Pakistan is facing major floods that has killed and displaced thousands of people leading to an emergency appeal.
Organisations like local Red Cross arms, the International Committee of the Red Cross (ICRC), the UN and various governments have rushed in to help the country raising the demand for relief supplies across the world.
Reltex Africa, which employs at least 150 Kenyans, is one of the companies that is cashing in on the demand as it mainly works in the international relief and emergency markets manufacturing shelter-related plastic sheeting and tarpaulins.
Mr Lucas first started the business in Uganda, but had to close down in 2003 due to trade barriers that made it hard for his company to supply its wares to the international organisations.
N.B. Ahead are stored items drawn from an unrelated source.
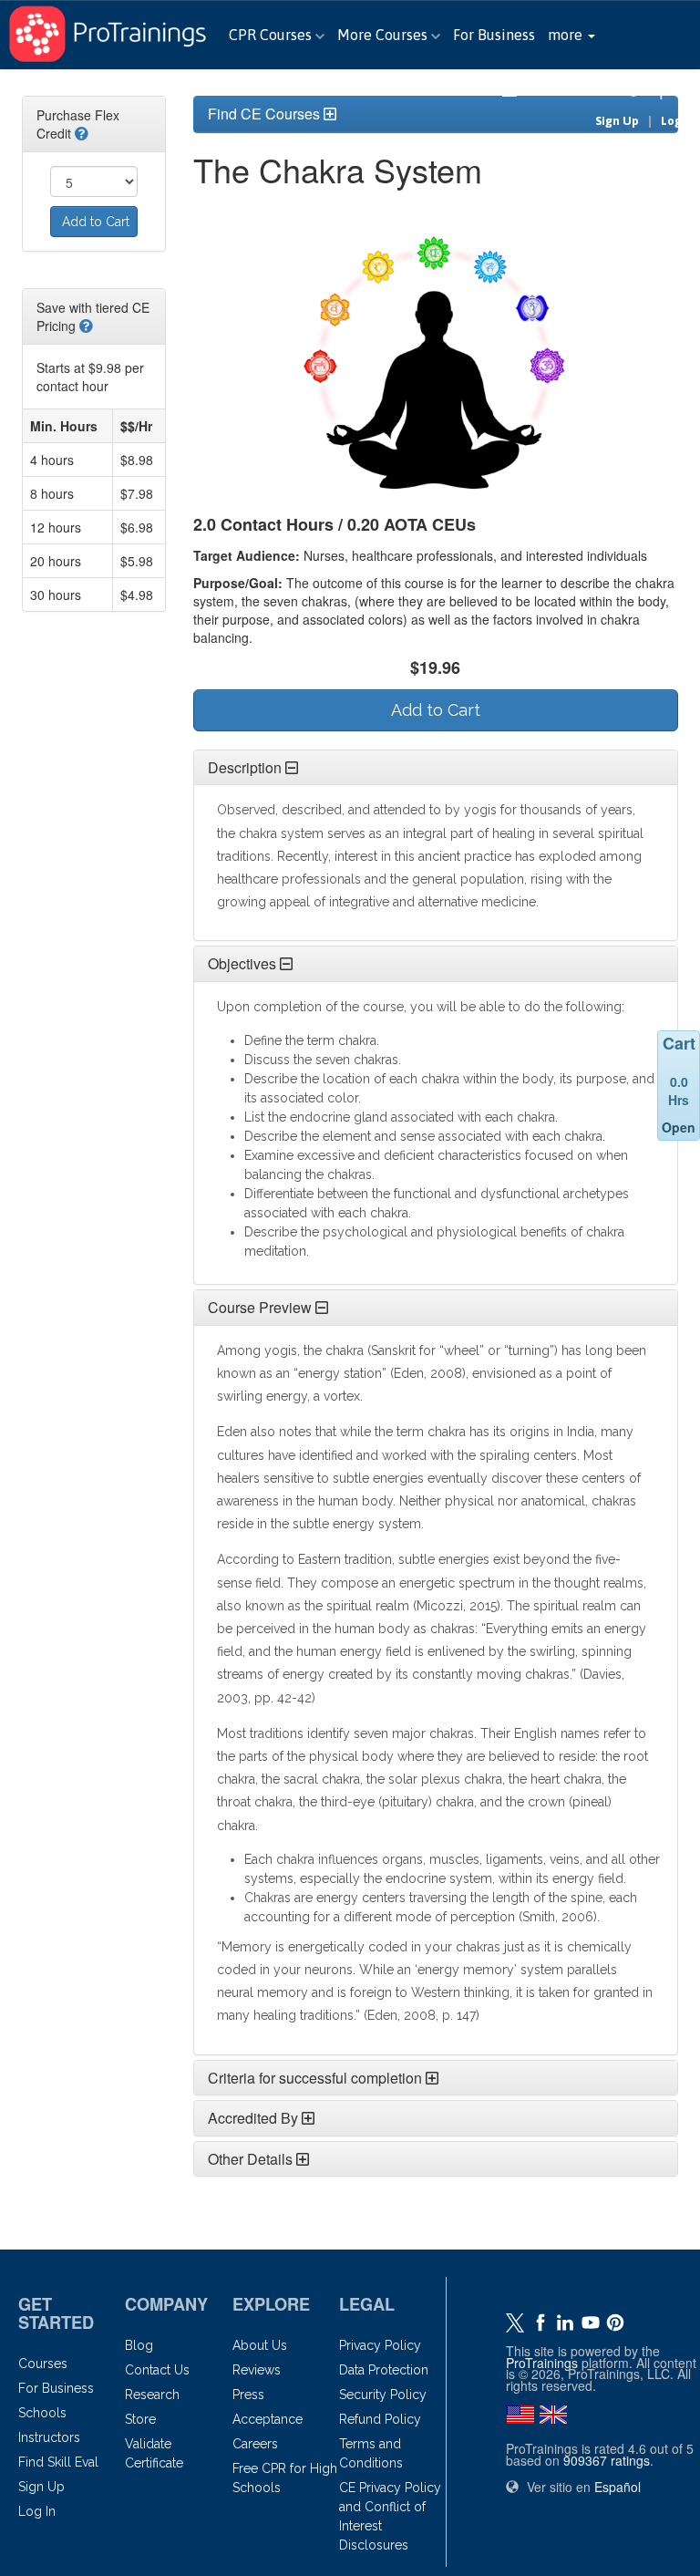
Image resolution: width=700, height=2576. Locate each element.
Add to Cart (95, 221)
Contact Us (157, 2370)
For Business (494, 34)
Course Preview (260, 1307)
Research (152, 2394)
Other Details (250, 2158)
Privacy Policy (380, 2345)
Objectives (242, 963)
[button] (571, 34)
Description (245, 767)
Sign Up (617, 121)
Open (678, 1127)
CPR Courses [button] (272, 34)
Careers (255, 2443)
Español (669, 90)
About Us (259, 2345)
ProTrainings (542, 2363)
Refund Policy (380, 2419)
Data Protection (383, 2370)
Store (140, 2419)
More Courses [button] (384, 34)
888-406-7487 (572, 90)
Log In (678, 121)
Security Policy (383, 2394)
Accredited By (253, 2117)
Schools (42, 2412)
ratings (606, 2460)
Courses (42, 2363)
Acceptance (267, 2419)
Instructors (49, 2437)
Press (248, 2394)
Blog (139, 2345)
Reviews (256, 2370)
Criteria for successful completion (315, 2077)
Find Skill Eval (58, 2462)
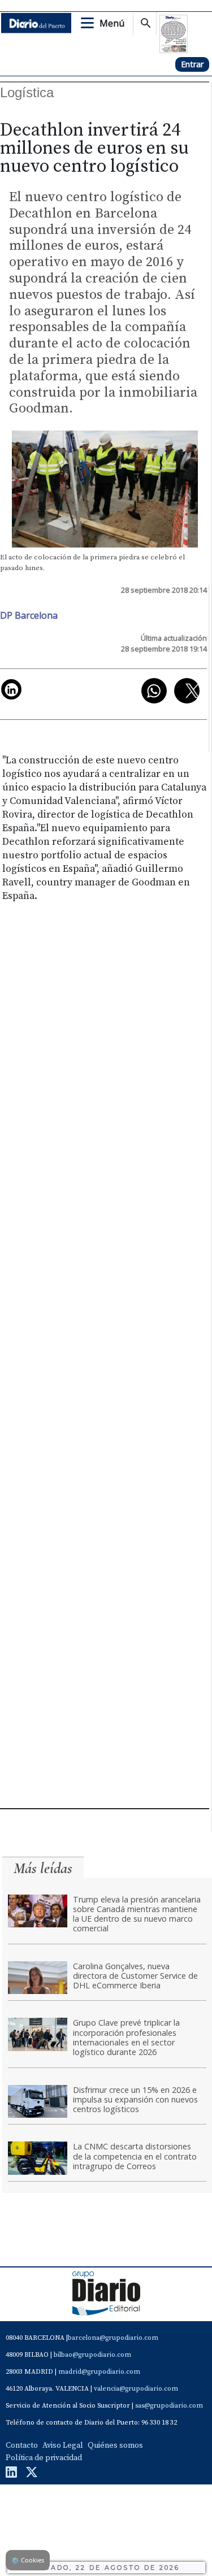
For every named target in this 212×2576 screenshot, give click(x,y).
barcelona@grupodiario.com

He moved the factory to China, but last year decided to move back to Kenya to take advantage of the country’s strategic location.
Major relief organisations working in east and central Africa have a base in the country as most of the countries are easily accessible either by road or air.
Though production in China is cost effective compared to Kenya, Mr Lucas argues that Kenya is highly competitive due to its location as it take less time to move the products to the region compared to chartering a plane from China or India.
Adding that with major relief organisations based in Kenya it makes it easier to move the products.
However, it was not easy to set up in Kenya due to the negative perception of doing business in Africa thus making it hard to get financing in the West.
In the end, Mr Lucas approached Kenya Commercial Bank which loaned them at least 35 per cent of the $10.5 million that has been invested so far to set up and buy raw materials.
The choice to move to the EPZ was informed by the accessibility to reliable utilities, especially electricity of which is a key component of his business.